It's at robot basecamps that the hunt becomes a full-blown battle--and it's here, too, where the surprising depth of the game's combat system reveals itself. The basic strategy involves tagging enemies and standing back while your animal does his thing, but in more challenging skirmishes you're obliged to be an active, nimble participant. Your falcon can pin certain enemies in place for you to attack their weaknesses; it also relies on you, in some cases, to attack first, and it's enormously satisfying to work out the right approach to a new situation.

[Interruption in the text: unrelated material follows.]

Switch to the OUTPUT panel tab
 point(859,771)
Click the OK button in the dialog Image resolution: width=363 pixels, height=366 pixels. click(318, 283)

At their most complex, these are battles of wits and reflexes--a challenge that's gratifying rather than frustrating, thanks to precise, intuitive controls with the Move setup, especially with free roam on.

Like deflecting a bullet with a knife in Superhot, looking down the sights of a sniper rifle in Killing Floor Incursion, or slashing a block in half in Beat Saber, interacting with your bird in Falcon Age has a tactile pleasure that is truly satisfying. The bird itself, meanwhile, looks great, behaves believably, and feels on the whole like a coherent, fully realized character; more than a sidekick or ally, you come to think of it as a companion, like a cat or dog at home. The highest compliment I can think to pay Falcon Age is that it evoked the same feeling I get caring for my real-life pets--including the real wince of bone-deep alarm I felt anytime my bird was at risk of injury. This is about much more than a cute animal. It's about a bond, and one Falcon Age nails.